## What the task asks
Output the data below line for line, with no changes.

A block of data
>> Begin

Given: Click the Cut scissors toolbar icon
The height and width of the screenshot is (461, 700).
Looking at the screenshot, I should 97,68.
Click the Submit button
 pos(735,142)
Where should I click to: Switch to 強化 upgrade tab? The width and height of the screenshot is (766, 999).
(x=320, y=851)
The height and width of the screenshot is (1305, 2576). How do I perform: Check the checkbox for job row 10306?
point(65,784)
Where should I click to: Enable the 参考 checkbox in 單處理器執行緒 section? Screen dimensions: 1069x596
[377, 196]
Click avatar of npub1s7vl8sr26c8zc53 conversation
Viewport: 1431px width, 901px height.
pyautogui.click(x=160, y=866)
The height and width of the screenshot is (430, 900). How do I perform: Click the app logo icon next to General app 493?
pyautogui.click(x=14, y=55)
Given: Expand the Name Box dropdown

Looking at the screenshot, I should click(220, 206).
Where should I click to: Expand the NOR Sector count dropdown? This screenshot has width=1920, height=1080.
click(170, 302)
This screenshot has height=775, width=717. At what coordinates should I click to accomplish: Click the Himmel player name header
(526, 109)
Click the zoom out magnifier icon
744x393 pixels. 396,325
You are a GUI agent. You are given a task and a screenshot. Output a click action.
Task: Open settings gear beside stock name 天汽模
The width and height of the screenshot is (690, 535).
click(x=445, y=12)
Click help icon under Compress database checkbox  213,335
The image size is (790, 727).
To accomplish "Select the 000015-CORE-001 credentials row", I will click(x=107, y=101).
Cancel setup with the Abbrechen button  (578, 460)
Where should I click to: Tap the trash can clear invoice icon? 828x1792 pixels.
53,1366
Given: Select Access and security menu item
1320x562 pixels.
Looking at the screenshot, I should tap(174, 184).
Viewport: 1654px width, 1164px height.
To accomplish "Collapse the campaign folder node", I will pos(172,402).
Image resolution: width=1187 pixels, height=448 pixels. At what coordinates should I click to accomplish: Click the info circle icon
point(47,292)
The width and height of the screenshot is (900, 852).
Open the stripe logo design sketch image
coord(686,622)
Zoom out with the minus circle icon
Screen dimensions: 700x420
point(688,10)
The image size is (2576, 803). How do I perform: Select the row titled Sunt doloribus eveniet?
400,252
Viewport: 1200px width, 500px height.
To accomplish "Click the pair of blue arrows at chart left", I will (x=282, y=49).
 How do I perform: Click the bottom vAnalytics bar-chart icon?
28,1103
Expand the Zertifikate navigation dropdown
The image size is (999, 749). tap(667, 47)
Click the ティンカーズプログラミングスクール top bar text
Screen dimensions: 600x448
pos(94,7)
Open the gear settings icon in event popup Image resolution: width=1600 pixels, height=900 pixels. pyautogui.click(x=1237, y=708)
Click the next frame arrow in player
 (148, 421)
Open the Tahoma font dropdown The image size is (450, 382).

>> End

## The output
Given: Click the Cut scissors toolbar icon
The height and width of the screenshot is (461, 700).
Looking at the screenshot, I should 97,68.
Click the Submit button
 pos(735,142)
Where should I click to: Switch to 強化 upgrade tab? The width and height of the screenshot is (766, 999).
(x=320, y=851)
The height and width of the screenshot is (1305, 2576). How do I perform: Check the checkbox for job row 10306?
point(65,784)
Where should I click to: Enable the 参考 checkbox in 單處理器執行緒 section? Screen dimensions: 1069x596
[377, 196]
Click avatar of npub1s7vl8sr26c8zc53 conversation
Viewport: 1431px width, 901px height.
pyautogui.click(x=160, y=866)
The height and width of the screenshot is (430, 900). How do I perform: Click the app logo icon next to General app 493?
pyautogui.click(x=14, y=55)
Given: Expand the Name Box dropdown

Looking at the screenshot, I should click(220, 206).
Where should I click to: Expand the NOR Sector count dropdown? This screenshot has width=1920, height=1080.
click(170, 302)
This screenshot has height=775, width=717. At what coordinates should I click to accomplish: Click the Himmel player name header
(526, 109)
Click the zoom out magnifier icon
744x393 pixels. 396,325
You are a GUI agent. You are given a task and a screenshot. Output a click action.
Task: Open settings gear beside stock name 天汽模
The width and height of the screenshot is (690, 535).
click(x=445, y=12)
Click help icon under Compress database checkbox  213,335
The image size is (790, 727).
To accomplish "Select the 000015-CORE-001 credentials row", I will click(x=107, y=101).
Cancel setup with the Abbrechen button  (578, 460)
Where should I click to: Tap the trash can clear invoice icon? 828x1792 pixels.
53,1366
Given: Select Access and security menu item
1320x562 pixels.
Looking at the screenshot, I should tap(174, 184).
Viewport: 1654px width, 1164px height.
To accomplish "Collapse the campaign folder node", I will pos(172,402).
Image resolution: width=1187 pixels, height=448 pixels. At what coordinates should I click to accomplish: Click the info circle icon
point(47,292)
The width and height of the screenshot is (900, 852).
Open the stripe logo design sketch image
coord(686,622)
Zoom out with the minus circle icon
Screen dimensions: 700x420
point(688,10)
The image size is (2576, 803). How do I perform: Select the row titled Sunt doloribus eveniet?
400,252
Viewport: 1200px width, 500px height.
To accomplish "Click the pair of blue arrows at chart left", I will (x=282, y=49).
 How do I perform: Click the bottom vAnalytics bar-chart icon?
28,1103
Expand the Zertifikate navigation dropdown
The image size is (999, 749). tap(667, 47)
Click the ティンカーズプログラミングスクール top bar text
Screen dimensions: 600x448
pos(94,7)
Open the gear settings icon in event popup Image resolution: width=1600 pixels, height=900 pixels. pyautogui.click(x=1237, y=708)
Click the next frame arrow in player
 (148, 421)
Open the Tahoma font dropdown The image size is (450, 382).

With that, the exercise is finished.